What do you guys usually do for breakfast?
We love to eat muesli, some nice eggs and of course a big cup of coffee. Most of the time we made breakfest ourselfes but we also went to Green Farm Cafe sometimes - highly recommended!
What is the best thing you've eaten since you've been here?
Thats a heavy one - we defenitely love the Devil Ramen at Moon Bar and the Garlic Cheese Nan at Taj Mahal.
Anything you never want to eat again?
We dont know the name of it but some sushi we ate with a thing on it that looks like a fish tongue haha.
Strangest thing you saw on your travels?
Once we parked at Goshiki Onsen to check the snow situation and make plans for the day. The road to Kutchan ends there due to the snow what means that blocks the road. All of a sudden a guy drove by us with like 50mph and totally crashed into the snow. Luckily he didnt get hurt and we all helped him to get his car back on the road.
How does the riding compare to back home?
Back home we got higher mountains and also steeper terrain. Also the snow is way more heavy compared to Japan. We have never felt powder like this before - you do a spray and after that you cant see SH*T ! Best feeling ever!
What would you like to see in japan that you haven't already?
We would love to go catboarding and sleding with a skidoo in real deep pow - that would be amazing!
What are the challenges with filming in Japan?
It's snowing most of the time so its really hard to keep your lense clean all the time. Besides that you do a lot of hiking so its pretty exhausting from time to time. But all in all its really nice to shoot in Japan - gotta love the scenery and vibe out there!
Holiday Niseko will look forward to seeing the crew next year and don't forget to keep your eyes peeled for the Jonel Fricks's entry in the Niseko Shoot Out coming up March 14th and taking place at Hanazono edge from 17:30.
The conditions here in Niseko are almost back to normal with some big falls this month on top of a base that had seen consistent top ups over the last few weeks, big days and big smiles all around. We are now sitting on a solid 5 meter base. Don't get me wrong the tide is out a bit it but there is a surprising amount of snow on the mountain, most of the vegetation is covered and the skiing and riding have been great!
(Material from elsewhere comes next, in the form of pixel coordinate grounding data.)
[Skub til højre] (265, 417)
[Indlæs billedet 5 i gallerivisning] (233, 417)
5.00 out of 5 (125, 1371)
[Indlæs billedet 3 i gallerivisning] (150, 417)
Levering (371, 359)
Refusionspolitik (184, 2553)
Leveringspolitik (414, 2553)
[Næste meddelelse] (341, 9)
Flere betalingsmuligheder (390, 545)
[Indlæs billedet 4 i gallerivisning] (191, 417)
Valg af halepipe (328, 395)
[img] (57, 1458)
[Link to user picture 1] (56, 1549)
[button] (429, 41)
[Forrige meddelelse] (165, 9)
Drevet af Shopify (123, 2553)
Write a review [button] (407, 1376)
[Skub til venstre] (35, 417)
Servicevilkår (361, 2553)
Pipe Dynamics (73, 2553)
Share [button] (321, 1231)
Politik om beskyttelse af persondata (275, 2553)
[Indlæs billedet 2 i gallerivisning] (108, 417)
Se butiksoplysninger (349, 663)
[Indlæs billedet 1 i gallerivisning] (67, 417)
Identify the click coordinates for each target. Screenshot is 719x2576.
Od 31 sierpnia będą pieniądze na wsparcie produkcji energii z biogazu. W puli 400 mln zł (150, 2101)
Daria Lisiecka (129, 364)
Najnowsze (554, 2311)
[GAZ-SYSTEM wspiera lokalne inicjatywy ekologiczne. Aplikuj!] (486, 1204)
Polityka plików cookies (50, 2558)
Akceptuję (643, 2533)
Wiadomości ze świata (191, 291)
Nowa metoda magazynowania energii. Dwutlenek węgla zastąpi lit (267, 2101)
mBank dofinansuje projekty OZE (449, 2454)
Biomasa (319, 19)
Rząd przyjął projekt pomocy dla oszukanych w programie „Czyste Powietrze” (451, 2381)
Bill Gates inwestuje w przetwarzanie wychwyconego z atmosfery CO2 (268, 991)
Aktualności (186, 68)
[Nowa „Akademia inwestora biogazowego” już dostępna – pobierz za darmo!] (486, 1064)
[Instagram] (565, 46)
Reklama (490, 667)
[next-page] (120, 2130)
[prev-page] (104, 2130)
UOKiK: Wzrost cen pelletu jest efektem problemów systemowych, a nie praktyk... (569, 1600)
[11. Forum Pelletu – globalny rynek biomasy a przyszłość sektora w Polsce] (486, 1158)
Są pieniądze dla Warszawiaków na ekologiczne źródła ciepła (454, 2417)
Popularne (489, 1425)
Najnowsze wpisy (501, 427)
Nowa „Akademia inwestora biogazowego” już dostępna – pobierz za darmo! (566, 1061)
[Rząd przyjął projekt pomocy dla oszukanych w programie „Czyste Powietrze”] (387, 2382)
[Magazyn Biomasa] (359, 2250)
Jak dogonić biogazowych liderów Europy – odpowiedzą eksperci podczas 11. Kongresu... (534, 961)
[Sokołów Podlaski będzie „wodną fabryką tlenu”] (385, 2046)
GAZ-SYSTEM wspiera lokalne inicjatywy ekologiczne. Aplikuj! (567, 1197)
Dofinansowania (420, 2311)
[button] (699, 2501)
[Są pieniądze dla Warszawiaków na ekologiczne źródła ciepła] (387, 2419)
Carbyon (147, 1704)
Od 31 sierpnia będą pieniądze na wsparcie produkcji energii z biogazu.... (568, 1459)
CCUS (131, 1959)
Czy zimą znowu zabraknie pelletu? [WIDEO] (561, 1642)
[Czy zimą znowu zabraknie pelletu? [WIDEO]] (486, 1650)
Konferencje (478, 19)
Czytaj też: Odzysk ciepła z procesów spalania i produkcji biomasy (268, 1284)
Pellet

You may have heard some average reports about this winter but table belows shows just how this winter stacks against the last few seasons past. Significantly less than the last couple of years but not bad when compared to 16 /17.
The piste of course has been great for a few weeks now and for those willing to hike a little further than usual the rewards have been fantastic.
It has taken longer than usual for Ski Patrol to open up the peak gates but the good news is all the gates are now open and new lines continue to open up with every new snow fall.
There is now more snow in the forecast with some solid storms looking to roll in from Feb 3rd and beyond, yeoow!